Creato il 07 novembre 2011 da Firenze5stelle @firenze5stelle

In Toscana si parla di 750 minori in strutture di accoglienza, in tutta italia il numero oscilla intorno ai 15.000 con grande spreco delle risorse pubbliche (le rette delle strutture sono oltre il quadruplo rispetto ai rimborsi dati alle famiglie accoglienti) e maggior disagio per i bambini

Secondo i dati del Centro Affidi del Comune al 31 marzo scorso i minori in affidamento erano 144 . Nella banca dati del Centro affidi sono registrate solo 96 famiglie che hanno dato la loro disponibilità a prendersi cura di un bambino.

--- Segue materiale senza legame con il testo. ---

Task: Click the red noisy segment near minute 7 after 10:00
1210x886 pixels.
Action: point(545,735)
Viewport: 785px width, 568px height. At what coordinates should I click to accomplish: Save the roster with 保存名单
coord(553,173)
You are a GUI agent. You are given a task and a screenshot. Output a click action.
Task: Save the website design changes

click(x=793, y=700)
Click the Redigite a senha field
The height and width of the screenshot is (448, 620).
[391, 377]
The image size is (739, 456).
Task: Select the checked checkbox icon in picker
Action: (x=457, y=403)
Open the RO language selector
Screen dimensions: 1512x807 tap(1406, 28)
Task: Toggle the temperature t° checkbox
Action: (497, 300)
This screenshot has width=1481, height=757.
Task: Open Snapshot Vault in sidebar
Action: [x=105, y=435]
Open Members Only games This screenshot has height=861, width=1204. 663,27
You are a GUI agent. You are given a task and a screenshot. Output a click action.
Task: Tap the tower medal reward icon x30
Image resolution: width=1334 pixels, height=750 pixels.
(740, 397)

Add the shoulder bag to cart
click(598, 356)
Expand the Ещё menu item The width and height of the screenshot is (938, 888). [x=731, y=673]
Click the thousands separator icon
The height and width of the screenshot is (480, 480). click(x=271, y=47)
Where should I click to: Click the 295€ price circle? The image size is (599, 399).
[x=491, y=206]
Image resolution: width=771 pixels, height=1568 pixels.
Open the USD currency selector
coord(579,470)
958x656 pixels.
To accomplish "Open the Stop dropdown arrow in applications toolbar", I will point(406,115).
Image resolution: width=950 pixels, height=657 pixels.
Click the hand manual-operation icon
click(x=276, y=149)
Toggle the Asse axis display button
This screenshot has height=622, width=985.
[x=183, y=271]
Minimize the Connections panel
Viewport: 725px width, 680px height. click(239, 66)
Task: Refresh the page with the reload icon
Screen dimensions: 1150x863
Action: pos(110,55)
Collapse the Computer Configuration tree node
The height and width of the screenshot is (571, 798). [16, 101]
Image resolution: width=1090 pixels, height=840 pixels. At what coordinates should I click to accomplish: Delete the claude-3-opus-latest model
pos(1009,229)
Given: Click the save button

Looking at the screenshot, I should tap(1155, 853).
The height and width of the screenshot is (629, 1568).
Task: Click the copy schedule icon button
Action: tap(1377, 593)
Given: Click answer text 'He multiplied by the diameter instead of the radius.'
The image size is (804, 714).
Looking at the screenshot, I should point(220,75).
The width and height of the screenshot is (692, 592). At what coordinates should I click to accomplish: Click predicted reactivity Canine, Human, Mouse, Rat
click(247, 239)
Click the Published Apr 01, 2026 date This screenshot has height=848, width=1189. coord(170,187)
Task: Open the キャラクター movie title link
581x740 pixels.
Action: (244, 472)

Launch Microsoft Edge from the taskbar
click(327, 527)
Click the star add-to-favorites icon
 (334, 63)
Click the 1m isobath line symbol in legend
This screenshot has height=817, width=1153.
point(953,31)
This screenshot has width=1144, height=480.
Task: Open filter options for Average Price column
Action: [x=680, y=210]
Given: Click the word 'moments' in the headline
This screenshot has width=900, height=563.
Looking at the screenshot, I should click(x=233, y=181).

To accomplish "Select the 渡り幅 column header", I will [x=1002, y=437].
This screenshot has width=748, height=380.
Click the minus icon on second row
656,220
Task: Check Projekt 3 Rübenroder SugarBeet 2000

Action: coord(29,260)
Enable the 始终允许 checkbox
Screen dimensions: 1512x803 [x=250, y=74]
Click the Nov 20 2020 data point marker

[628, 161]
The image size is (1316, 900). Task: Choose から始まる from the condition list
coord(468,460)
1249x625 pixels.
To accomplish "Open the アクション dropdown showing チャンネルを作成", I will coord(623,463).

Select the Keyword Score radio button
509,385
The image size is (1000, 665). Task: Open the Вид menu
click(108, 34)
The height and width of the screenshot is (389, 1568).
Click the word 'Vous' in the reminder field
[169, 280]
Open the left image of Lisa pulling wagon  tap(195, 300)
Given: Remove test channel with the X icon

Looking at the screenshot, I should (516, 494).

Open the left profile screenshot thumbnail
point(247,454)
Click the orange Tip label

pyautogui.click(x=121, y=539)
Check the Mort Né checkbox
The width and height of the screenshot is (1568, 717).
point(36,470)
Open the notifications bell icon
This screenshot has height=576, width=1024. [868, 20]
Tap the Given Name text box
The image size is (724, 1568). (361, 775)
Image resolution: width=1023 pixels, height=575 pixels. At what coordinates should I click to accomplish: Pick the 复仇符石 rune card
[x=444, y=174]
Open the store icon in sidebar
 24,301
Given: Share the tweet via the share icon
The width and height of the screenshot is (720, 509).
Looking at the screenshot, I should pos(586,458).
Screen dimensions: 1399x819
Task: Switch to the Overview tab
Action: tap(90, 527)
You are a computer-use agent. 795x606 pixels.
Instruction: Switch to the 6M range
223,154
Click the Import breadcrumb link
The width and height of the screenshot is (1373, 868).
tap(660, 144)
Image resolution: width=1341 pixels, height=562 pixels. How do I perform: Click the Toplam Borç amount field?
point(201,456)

Ora che sono noti, senza possibilità di smentita, gli effetti dannosi, inibitori e massificanti, della pratica del ricovero in istituto sullo sviluppo della personalità, si pone urgente il problema di creare le condizioni non solo operative, ma anche culturali perché se ne metta in atto l’effettiva smobilitazione

Affido dei minori: tra situazioni paradossali e speranze
Siamo di fronte ad una situazione paradossale: nel momento in cui gli enti locali si trovano responsabili di gran parte della politica sociale verso i minori ma, praticamente, sommersi da una miriade di “casi” riversati dai famigerati enti inutili e da ministeri vari, gli enti locali stessi rischiano di proseguire, consapevolmente o meno, la medesima politica di intervento degli enti disciolti con lo strumento di sempre: il ricovero in istituto.Questi dati hanno messo in evidenza che un numero sempre più elevato di bambini rischia di entrare nel sistema di tutela dell’infanzia, con pesanti ripercussioni sulla sostenibilità delle risposte

È, inoltre, consapevole che deve essere evitato un uso indiscriminato dell’allontanamento, di cui non sempre si conosce l’effettiva utilità. È infatti necessario chiedersi se quanto viene realizzato sia appropriato, se sia collegato ai bisogni, se non produca dipendenza assistenziale, se non allontani la possibilità di interventi più efficaci

Si opera dando sostanziale continuità e sviluppo alla Convenzione Onu dei diritti del bambino del 1989, ratificata in Italia con legge n. 176 del 1991. Con particolare riferimento alla tutela del minore nelle relazioni familiari, la Convenzione attribuisce un compito specifico di vigilanza agli Stati,“affinché il fanciullo non sia separato dai suoi genitori contro la loro volontà a meno che le autorità competenti non decidano, sotto riserva di revisione giudiziaria e conformemente con le leggi di procedura applicabili, che questa separazione è necessaria nell’interesse preminente del fanciullo”.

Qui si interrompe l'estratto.